Buyer notes

Buyer Guides for Switzerland Projects

Short, direct guidance for comparing companies, testing a proposal, and protecting the project before work begins.

Shortlist process

From Search to Signed Scope

A measured process helps buyers compare working methods instead of reacting to polished sales material.

01 Build the project brief

State the business problem, users, essential features, technical constraints, target date, and what is still uncertain.

02 Create a relevant shortlist

Choose companies with visible work close to your project type. Three well-matched providers are usually more useful than a long general list.

03 Test the proposed plan

Ask each company to explain discovery, delivery stages, technical choices, risks, testing, handover, and support in plain language.
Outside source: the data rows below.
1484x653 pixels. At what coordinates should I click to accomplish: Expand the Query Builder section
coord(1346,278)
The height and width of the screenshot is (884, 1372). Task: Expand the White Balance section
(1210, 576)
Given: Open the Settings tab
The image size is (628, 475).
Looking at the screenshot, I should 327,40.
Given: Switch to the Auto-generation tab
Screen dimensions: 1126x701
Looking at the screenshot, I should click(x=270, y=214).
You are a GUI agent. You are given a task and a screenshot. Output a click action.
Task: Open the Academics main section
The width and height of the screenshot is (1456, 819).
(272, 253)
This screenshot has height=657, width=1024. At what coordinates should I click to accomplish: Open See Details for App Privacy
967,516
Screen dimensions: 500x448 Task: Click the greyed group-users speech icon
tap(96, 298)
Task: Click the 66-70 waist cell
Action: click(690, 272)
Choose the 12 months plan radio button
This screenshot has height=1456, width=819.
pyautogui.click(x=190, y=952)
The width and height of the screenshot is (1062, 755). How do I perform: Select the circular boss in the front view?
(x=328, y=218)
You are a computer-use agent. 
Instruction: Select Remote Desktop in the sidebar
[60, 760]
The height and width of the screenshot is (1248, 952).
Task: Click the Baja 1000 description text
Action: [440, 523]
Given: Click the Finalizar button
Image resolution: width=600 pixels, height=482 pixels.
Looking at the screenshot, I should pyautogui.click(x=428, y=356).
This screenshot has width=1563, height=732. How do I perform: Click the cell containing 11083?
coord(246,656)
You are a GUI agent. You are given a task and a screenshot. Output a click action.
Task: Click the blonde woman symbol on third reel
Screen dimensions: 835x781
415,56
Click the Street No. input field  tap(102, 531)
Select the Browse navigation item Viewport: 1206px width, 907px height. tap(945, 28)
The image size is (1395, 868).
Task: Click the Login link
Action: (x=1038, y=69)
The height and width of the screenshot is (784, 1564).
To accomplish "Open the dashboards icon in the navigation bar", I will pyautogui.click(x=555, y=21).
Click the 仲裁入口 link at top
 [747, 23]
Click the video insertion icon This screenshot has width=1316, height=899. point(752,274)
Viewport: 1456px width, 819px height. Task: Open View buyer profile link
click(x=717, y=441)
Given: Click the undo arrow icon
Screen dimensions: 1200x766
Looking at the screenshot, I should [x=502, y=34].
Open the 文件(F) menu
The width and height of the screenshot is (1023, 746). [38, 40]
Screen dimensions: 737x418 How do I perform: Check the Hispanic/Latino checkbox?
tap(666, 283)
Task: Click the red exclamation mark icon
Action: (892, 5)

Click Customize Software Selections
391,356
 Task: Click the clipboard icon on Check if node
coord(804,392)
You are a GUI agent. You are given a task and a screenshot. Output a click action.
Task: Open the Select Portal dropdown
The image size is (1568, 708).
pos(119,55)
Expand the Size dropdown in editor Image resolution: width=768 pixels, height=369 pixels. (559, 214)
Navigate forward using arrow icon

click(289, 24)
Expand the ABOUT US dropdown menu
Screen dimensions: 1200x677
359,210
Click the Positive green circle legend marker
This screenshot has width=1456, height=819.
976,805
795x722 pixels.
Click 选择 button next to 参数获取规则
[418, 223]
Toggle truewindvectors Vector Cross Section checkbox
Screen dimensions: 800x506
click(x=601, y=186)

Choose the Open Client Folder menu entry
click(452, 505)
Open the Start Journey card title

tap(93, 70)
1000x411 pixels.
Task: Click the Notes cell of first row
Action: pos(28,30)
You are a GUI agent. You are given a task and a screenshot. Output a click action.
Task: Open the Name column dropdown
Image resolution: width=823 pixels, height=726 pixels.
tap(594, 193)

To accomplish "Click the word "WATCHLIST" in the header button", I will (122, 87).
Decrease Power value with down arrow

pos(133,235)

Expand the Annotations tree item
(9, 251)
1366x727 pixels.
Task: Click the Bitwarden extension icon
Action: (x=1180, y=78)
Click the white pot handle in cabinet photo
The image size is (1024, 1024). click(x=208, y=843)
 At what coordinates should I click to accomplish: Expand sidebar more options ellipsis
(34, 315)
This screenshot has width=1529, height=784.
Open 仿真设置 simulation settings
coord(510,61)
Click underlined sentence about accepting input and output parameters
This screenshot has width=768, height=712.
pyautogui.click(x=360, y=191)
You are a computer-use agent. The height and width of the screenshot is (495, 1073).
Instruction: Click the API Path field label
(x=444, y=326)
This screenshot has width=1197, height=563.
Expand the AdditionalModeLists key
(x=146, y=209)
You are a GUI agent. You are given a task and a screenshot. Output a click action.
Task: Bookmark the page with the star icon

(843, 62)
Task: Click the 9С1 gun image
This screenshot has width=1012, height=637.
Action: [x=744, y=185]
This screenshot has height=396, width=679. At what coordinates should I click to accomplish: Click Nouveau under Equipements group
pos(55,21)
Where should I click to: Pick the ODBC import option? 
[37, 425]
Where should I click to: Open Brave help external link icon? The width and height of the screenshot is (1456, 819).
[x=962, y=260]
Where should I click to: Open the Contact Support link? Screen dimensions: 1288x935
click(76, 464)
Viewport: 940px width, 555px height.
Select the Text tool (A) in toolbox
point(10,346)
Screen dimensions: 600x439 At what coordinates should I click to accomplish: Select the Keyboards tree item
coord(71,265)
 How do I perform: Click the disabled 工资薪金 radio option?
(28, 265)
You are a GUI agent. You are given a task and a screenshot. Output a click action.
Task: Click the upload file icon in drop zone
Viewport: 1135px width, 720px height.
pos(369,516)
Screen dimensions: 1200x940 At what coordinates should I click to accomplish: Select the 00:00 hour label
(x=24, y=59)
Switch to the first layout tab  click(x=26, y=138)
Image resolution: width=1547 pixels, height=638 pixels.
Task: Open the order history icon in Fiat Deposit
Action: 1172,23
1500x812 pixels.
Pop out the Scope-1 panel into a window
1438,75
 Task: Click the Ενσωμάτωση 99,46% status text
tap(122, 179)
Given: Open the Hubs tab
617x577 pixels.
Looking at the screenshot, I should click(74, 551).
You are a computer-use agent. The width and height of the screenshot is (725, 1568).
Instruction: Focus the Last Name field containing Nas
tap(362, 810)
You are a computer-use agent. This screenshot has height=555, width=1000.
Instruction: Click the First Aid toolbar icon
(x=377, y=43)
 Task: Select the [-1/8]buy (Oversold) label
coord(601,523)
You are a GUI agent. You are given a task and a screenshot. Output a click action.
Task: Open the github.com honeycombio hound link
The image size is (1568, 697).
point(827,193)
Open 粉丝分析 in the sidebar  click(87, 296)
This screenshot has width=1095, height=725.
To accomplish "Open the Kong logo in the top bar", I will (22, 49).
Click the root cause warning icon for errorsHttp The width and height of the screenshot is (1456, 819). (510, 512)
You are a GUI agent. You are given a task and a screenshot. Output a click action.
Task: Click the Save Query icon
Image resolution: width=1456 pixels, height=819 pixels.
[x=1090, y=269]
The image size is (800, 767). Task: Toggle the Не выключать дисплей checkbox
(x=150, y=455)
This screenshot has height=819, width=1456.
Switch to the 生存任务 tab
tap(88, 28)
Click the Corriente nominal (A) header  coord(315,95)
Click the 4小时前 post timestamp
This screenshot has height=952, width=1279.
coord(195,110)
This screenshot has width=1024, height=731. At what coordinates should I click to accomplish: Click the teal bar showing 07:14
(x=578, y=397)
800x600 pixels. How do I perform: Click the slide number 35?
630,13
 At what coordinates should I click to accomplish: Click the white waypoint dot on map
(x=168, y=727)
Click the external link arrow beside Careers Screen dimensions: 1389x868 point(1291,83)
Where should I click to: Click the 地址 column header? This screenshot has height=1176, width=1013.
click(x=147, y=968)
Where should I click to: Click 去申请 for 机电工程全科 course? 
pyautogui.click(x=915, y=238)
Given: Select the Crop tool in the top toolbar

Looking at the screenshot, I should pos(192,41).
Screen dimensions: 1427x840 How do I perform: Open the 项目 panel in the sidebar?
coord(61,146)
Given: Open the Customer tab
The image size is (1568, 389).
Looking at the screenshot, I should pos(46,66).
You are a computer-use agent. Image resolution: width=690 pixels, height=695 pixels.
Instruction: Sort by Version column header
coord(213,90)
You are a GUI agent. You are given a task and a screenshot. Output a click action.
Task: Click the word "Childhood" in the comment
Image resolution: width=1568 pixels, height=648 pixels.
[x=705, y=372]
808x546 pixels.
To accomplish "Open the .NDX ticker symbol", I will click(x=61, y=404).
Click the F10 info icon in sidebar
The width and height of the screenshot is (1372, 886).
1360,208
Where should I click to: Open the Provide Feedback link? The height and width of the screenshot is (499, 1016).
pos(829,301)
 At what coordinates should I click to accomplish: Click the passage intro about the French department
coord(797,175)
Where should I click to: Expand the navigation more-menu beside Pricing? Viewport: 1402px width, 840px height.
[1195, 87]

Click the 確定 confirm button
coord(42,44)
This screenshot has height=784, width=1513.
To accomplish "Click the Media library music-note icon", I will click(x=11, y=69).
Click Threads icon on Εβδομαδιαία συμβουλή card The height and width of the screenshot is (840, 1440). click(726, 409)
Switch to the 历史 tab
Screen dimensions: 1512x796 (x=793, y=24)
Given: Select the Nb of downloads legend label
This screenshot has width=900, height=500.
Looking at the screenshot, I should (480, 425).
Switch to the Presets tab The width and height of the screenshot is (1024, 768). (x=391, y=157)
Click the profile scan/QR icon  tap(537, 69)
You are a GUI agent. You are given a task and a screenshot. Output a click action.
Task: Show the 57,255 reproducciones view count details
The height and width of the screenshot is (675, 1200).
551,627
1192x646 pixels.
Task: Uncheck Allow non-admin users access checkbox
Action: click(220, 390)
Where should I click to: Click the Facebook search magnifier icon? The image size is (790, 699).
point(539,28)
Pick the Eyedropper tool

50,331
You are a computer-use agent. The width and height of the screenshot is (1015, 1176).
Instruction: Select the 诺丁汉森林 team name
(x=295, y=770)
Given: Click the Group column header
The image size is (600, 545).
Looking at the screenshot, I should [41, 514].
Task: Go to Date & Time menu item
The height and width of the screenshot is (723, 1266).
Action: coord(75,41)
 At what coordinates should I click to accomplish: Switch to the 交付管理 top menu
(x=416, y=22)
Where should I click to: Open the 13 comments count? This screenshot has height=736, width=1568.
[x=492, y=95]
04 Compare the working team

Confirm who will lead the work, who will build it, where the team is located, and how often you will communicate.

05 Protect ownership

Set out ownership of source code, design files, cloud accounts, data, documentation, and third-party licences before development begins.

06 Check after-launch support

Ask how defects, security updates, platform changes, analytics, content, and future releases will be handled.

Direct questions

Questions to Ask Before Hiring

Delivery

  • Who will work on the project?
  • What happens in the first four weeks?
  • How are risks and changes reported?

Technology

  • Why does the proposed stack fit?
  • How will security and testing work?
  • What documentation is included?

Ownership

  • Who owns code and accounts?
  • What third-party licences apply?
  • How does handover work?
Game projects

What Should Game Startups Ask a Studio?

Short answer

Ask for relevant playable work, engine and platform experience, multiplayer and backend responsibility, art production capacity, build ownership, store submission support, testing, source code handover, and a realistic plan for post-launch updates.